§ **What you will do**:
Look through the entries below and return all lines including the word "computer".

§ **Listed entries**:

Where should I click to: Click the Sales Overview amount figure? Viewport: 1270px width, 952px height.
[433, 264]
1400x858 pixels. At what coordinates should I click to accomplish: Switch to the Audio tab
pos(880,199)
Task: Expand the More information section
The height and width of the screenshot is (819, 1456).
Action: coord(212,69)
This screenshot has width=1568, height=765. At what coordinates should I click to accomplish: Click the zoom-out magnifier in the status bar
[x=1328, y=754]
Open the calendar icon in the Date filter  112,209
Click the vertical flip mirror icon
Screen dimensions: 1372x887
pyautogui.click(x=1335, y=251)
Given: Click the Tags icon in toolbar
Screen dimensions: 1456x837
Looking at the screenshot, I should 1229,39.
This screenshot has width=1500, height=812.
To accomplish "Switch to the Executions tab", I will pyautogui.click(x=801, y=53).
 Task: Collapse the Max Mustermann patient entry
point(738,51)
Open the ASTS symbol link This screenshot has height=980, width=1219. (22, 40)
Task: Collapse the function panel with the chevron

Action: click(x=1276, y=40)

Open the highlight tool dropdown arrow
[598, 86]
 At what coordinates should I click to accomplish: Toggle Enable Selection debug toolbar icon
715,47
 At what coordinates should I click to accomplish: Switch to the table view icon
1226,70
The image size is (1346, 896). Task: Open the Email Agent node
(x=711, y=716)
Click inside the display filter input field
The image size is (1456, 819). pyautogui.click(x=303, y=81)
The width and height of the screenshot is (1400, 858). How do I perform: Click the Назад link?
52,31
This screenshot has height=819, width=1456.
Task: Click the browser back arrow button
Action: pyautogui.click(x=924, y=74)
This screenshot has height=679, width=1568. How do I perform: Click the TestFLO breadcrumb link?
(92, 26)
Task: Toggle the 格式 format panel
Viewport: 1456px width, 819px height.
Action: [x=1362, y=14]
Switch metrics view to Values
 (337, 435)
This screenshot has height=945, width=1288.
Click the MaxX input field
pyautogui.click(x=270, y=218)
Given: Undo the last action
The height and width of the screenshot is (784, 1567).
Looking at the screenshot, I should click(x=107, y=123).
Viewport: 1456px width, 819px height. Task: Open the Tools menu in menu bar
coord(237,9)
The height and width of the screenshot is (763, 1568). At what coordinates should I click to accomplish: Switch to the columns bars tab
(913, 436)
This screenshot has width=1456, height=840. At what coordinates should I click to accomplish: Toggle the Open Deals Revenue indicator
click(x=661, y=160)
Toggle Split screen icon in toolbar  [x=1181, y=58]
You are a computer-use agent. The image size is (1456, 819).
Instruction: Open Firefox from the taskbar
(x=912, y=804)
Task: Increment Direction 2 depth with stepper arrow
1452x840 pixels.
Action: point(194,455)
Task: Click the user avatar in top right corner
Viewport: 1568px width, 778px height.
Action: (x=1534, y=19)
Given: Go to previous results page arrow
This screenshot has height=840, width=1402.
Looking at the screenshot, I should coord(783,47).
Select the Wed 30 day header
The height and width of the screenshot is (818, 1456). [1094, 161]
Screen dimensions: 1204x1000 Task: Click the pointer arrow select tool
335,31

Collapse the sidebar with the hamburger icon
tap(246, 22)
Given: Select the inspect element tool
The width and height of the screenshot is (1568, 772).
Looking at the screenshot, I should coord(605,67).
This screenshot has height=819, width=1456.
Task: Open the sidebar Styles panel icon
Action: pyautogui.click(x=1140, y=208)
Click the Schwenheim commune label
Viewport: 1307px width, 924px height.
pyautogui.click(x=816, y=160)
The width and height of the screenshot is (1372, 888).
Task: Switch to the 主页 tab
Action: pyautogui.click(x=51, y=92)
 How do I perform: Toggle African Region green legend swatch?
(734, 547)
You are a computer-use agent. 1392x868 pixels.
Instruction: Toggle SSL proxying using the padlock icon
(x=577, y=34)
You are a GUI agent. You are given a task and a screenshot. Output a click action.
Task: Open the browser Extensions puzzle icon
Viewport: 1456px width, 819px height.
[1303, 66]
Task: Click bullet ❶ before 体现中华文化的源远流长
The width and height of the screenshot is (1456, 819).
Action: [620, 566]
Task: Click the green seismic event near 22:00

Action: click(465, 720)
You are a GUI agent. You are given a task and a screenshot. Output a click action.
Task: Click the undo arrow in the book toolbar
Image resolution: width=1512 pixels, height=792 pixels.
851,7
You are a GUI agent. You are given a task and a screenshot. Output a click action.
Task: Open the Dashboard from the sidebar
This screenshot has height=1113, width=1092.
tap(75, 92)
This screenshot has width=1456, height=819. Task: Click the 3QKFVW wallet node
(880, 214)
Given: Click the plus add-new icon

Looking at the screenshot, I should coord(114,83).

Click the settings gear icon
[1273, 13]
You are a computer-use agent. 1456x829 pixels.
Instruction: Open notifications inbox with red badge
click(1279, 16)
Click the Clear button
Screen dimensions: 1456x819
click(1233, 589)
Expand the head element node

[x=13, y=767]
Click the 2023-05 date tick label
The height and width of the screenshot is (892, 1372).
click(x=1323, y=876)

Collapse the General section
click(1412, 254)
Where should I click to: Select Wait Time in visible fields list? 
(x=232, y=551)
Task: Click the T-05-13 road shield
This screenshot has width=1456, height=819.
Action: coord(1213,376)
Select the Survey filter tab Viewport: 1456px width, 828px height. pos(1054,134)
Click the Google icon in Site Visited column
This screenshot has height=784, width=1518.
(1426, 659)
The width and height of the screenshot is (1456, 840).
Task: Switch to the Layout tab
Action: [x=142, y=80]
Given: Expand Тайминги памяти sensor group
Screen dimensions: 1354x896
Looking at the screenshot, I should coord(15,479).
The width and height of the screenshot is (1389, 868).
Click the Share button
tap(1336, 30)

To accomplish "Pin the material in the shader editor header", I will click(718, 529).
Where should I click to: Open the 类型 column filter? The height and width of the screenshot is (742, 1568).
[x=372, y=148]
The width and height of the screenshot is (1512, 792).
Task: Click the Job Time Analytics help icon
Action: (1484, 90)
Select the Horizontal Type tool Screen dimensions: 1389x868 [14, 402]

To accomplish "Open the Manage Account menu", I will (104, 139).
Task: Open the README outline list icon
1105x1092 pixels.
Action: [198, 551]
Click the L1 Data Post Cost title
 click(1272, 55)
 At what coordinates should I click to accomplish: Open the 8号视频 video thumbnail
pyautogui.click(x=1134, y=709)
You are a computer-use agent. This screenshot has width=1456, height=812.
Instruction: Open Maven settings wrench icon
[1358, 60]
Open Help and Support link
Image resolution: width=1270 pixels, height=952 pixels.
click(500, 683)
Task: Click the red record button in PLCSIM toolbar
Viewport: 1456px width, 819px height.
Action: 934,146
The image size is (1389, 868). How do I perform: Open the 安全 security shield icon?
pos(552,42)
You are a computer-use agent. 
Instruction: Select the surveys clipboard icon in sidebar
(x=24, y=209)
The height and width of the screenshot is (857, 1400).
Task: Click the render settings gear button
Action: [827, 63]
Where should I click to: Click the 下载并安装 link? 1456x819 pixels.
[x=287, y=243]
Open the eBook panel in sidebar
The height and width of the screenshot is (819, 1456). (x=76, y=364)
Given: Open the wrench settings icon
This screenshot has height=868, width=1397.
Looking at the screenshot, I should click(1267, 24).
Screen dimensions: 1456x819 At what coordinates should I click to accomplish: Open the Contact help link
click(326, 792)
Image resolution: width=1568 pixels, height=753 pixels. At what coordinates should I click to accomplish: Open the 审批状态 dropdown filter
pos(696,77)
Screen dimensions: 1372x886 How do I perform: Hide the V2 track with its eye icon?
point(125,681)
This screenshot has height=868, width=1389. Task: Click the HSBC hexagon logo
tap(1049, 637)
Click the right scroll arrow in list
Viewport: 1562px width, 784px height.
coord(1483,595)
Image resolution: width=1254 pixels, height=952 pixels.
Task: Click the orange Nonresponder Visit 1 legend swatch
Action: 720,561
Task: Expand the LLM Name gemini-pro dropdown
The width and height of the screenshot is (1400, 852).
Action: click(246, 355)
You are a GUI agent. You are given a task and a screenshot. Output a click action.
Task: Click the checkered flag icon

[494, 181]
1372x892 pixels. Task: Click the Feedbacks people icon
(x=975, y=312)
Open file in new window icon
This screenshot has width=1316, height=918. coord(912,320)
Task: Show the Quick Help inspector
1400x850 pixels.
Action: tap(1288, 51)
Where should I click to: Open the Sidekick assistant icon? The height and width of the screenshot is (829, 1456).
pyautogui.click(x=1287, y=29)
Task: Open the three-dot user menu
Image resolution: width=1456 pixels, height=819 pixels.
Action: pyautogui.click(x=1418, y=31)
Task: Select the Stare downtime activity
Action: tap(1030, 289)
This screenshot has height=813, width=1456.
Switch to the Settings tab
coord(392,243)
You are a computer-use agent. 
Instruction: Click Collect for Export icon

§ **Result**:
You are a computer-use agent. The image size is (1456, 819).
You are a computer-use agent. 1392x868 pixels.
You are a computer-use agent. 1456x829 pixels.
You are a computer-use agent. This screenshot has width=1456, height=812.
You are a computer-use agent. 
You are a computer-use agent. 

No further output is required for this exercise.